The Actiwatch Score device not only captured daily pain scores, but also enabled the exploratory secondary analysis of actigraphy data. None of the components demonstrated a significant treatment effect with pregabalin; however, the largest treatment effect was seen with average activity in the morning, with an improvement over placebo of approximately 10.5%. One study in patients with NeP²⁰ reported an increase in daytime activity (assessed via actigraphy) with a reduction in pain scores; however, as this was not a blinded study, it was difficult to interpret these results. Although the actigraphy results in our study were not significant, they indicated that it is worth further investigation. A larger study will be required to confirm the validity of these results.

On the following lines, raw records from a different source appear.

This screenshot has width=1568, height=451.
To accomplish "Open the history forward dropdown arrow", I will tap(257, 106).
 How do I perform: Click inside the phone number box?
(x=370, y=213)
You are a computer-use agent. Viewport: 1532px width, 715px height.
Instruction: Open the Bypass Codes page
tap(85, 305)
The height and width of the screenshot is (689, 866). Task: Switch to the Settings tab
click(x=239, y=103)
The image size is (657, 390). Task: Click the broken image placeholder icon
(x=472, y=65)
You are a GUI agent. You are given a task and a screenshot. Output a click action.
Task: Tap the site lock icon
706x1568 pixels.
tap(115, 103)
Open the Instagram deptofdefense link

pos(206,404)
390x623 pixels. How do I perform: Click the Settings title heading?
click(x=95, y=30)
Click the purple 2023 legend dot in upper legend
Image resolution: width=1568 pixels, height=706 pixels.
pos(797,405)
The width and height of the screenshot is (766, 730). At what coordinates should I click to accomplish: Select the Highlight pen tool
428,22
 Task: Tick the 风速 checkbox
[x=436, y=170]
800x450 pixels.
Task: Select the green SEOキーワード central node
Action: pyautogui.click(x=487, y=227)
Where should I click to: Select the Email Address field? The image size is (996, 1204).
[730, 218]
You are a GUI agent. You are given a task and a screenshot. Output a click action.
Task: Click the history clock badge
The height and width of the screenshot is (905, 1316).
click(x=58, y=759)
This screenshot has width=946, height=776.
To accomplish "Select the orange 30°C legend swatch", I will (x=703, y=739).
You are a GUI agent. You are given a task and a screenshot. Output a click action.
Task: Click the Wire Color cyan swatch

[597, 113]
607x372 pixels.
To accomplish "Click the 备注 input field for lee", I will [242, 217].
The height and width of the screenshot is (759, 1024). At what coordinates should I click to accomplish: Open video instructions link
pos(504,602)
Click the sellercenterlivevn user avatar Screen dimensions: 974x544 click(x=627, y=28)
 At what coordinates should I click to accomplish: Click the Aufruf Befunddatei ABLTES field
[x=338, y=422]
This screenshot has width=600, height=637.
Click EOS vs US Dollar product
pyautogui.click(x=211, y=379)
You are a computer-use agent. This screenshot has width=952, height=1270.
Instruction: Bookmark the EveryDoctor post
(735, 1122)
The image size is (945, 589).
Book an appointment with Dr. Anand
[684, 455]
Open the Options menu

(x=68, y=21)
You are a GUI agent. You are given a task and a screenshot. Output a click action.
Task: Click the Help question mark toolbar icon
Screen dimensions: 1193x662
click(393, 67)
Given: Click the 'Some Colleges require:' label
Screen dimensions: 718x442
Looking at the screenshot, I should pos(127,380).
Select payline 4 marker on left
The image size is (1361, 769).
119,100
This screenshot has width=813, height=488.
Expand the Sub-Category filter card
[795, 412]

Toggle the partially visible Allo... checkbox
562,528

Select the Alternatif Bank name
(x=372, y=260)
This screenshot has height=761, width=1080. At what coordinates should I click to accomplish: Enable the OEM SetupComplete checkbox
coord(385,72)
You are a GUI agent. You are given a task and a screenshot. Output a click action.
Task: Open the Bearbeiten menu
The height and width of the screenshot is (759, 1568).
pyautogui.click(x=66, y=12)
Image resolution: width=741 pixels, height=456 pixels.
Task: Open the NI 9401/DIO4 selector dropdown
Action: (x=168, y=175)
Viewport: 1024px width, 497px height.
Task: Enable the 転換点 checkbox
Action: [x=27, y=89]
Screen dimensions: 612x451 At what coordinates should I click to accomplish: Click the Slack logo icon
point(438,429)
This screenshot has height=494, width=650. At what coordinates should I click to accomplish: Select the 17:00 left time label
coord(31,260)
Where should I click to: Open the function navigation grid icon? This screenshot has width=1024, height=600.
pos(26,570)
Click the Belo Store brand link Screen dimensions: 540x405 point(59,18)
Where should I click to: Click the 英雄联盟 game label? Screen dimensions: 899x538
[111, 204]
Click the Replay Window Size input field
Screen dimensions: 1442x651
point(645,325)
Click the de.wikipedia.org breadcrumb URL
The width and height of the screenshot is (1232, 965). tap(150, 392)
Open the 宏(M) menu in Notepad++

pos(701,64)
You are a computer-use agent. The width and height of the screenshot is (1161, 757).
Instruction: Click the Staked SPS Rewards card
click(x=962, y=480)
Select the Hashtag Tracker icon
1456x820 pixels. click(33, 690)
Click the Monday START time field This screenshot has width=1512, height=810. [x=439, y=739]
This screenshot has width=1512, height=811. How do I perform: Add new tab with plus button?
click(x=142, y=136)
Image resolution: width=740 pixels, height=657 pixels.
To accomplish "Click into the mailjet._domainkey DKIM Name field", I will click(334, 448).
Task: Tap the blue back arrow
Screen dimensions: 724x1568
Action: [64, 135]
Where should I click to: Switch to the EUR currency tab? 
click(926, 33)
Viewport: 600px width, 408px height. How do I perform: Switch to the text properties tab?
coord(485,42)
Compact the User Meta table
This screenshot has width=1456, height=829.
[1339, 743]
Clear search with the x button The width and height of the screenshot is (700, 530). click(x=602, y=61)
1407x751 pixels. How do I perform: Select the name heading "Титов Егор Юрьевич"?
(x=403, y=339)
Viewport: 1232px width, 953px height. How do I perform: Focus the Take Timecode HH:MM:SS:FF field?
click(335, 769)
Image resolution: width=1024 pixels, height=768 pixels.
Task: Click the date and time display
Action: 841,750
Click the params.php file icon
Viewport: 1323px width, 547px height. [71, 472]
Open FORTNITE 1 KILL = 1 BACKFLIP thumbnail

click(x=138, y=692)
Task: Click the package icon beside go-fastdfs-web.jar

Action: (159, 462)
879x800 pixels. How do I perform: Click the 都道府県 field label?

In conclusion, this study describes a two-way crossover design that allowed efficient assessment of the efficacy of the active treatment, pregabalin, in a relatively small PTNP patient population. There was a fairly low placebo response, which may be related to the utilization of placebo during both the screening/run-in and washout phases between the treatment periods of this crossover design. In addition, the utility of the Actiwatch Score device to capture pain scores has been confirmed, and there is an indication that future studies should explore activity as a relevant endpoint in NeP. Finally, the results described here indicate that similar study designs of patients with PTNP, an alternative NeP population to patients with PHN and DPN, may represent a more efficient way to evaluate the potential efficacy of novel analgesic agents in future proof-of-concept/efficacy studies.

Acknowledgements

We would like to thank the co-investigators Dr Michael O’Mahony (Sarnia, Canada), Dr Jan Sorensen (Linkoping, Sweden), Dr Mats Persson (Jonkoping, Sweden), and Dr Cory Toth (Calgary, Canada).

Disclosure

This study was funded by Pfizer Inc. Tim Jenkins, Trevor Smart, Frances Hackman, Carol Cooke, and Keith Tan were employed by Pfizer Inc, during the design, execution, and interpretation of this study. Tim Jenkins is currently an employee of Eisai Ltd. Medical writing support was provided by Vardit Dror, PhD, of UBC Scientific Solutions and funded by Pfizer Inc.